春来新笋可入诗
周末去市场买菜,看到有新鲜的竹笋卖了。装在箩筐里,还沾着新鲜的红泥土。嫩生生的,我挑了几只,还蛮贵。“一只笋,一棵竹”。多年前妈妈常说这句话。
小时候村里人都穷,春来没啥新鲜东西可吃。可是不远处的山上呀,一阵春雨滋润,漫山遍野尖尖的竹笋娃娃爱煞人,可是那山是人家承包的,不能随便去挖笋的。

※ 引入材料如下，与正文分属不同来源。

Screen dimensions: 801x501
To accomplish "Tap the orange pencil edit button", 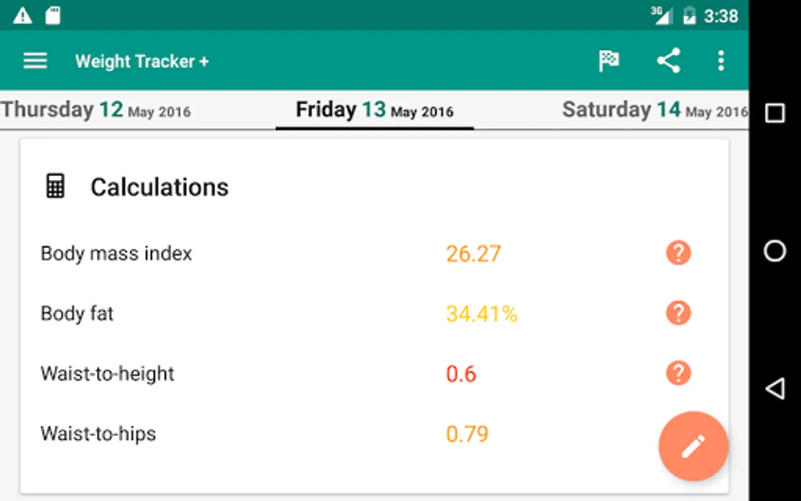I will tap(693, 446).
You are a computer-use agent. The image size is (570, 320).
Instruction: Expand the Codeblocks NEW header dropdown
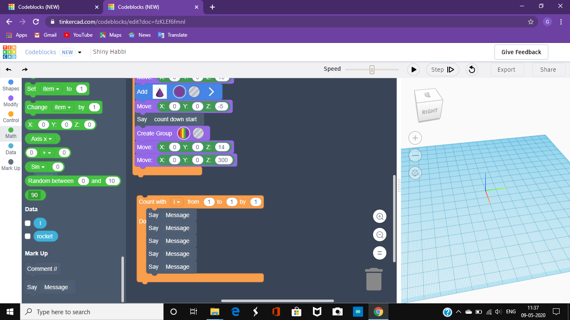pos(79,52)
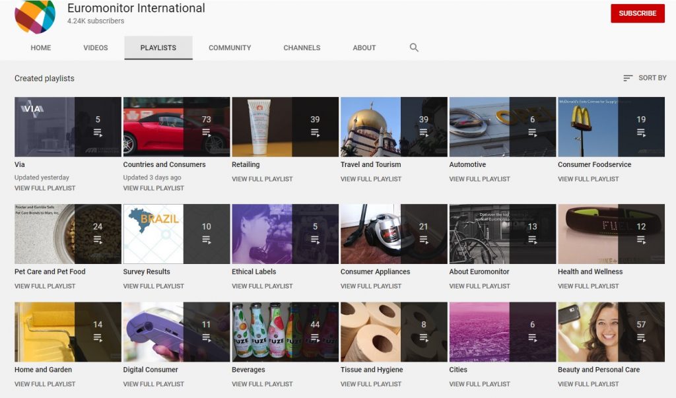Click playlist icon on Cities thumbnail

click(x=532, y=338)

村里的大姑娘小媳妇就提着篮筐与看山人打游击。
山上笋多,山土又松软,她们都不必用手刨,用脚照着笋根用劲一踢,咦,一棵肥嘟嘟的春笋就咕噜噜滚了出来。回到家,剥掉笋壳,将肥白的笋切细丝,和咸菜一起炒了,是下饭的一碗好菜,孩子们一筷接一筷地夹,再夹时被母亲一筷挡住:“别都吃光了,下顿还要下饭呢!”

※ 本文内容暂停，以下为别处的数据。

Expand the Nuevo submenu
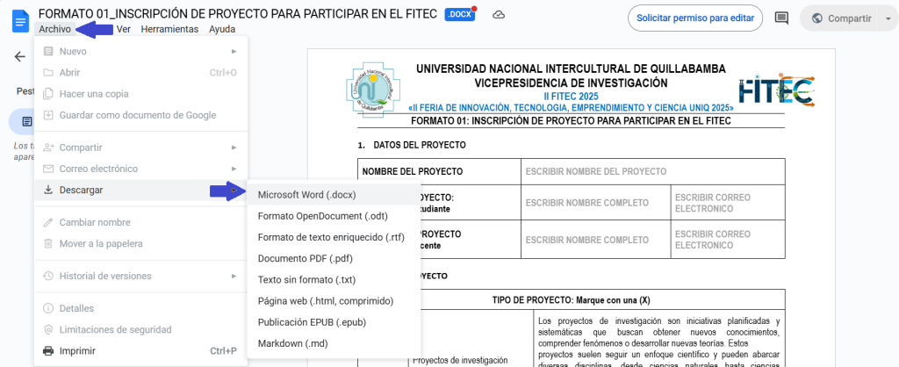The image size is (899, 367). pos(234,52)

竹笋又叫“逢人配”和“百搭菜”,就是随便搭配什么菜都好吃,当然啦,搭配香喷喷的肉最好吃,可是,那时穷,没肉吃。如果笋多,可以切丝后晾晒干了做笋干,可以吃很长时间。
要追溯起老祖先吃笋的历史那可就远了去了。诗经里就有“其簌维何,维笋及蒲”——春日祭祖的时候,估计就像现在的清明节吧,没什么好东西来敬供,只好谦恭地对神和地下的祖宗说,请原谅啊,没什么好东西敬您,只有新鲜的竹笋和新蒲。

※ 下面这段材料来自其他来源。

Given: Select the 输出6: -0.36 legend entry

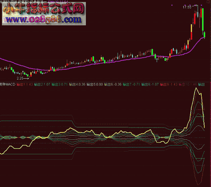Looking at the screenshot, I should pyautogui.click(x=113, y=85).
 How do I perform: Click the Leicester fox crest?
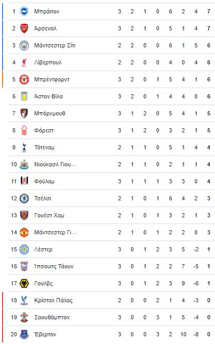(24, 249)
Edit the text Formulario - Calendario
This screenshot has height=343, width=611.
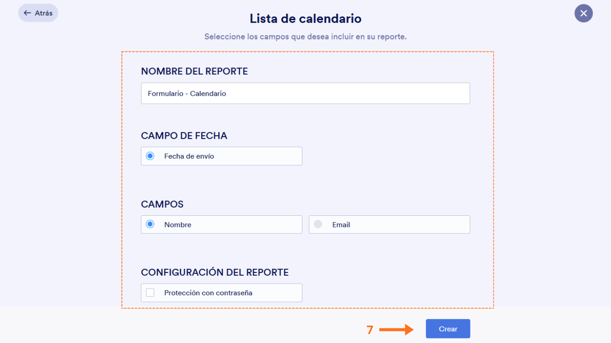tap(187, 93)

笋嘛一目了然,可是蒲是什么东西?没弄明白,不会是蒲草吧,君当如磐石,妾当如蒲草,蒲草纫如丝,磐石无转移。那纫如丝的蒲草,割都割不断,还能吃?想不通。
那个写《闲情偶寄》的李渔,笋若有知,必定会引他为知己。李渔在《闲情偶寄》里可是把竹笋狠狠夸了一番,说它是:“至鲜至美之物,蔬食中第一品。肥羊嫩豕,何足比肩?凡食物中不论荤素,皆当用作调和,菜中之笋与药中之甘草,同是必需之物,有此则诸味皆鲜,食笋而遗肉。”就是说,有了竹笋,那肥香的猪肉羊肉牛肉都已不入我的法眼啦。
喜笋爱笋甚至嗜笋的可不止李渔一人,被人称之为“诗鬼”的唐代诗人李贺就说:“箨落长竿削玉开,君看母笋是龙材。更容一夜抽千尺,别却池园数寸泥。”李贺长相丑陋,巨鼻、麻竿儿瘦、长指爪,爱写“秋坟鬼唱鲍家诗”这种鬼气森森的诗句,但却难得写了这样一首咏竹笋的雅诗。
白居易呢,不仅说他爱吃笋,还写出了他的吃法:“置之炊甑中,与饭同时蒸。紫箨拆故锦,素肌劈新玉。每日逐加餐,经时不思肉。久为京洛客,此味常不足。”真够简便的,将竹笋与饭同时蒸,嗯,不知道这样好吃不,我也想试试。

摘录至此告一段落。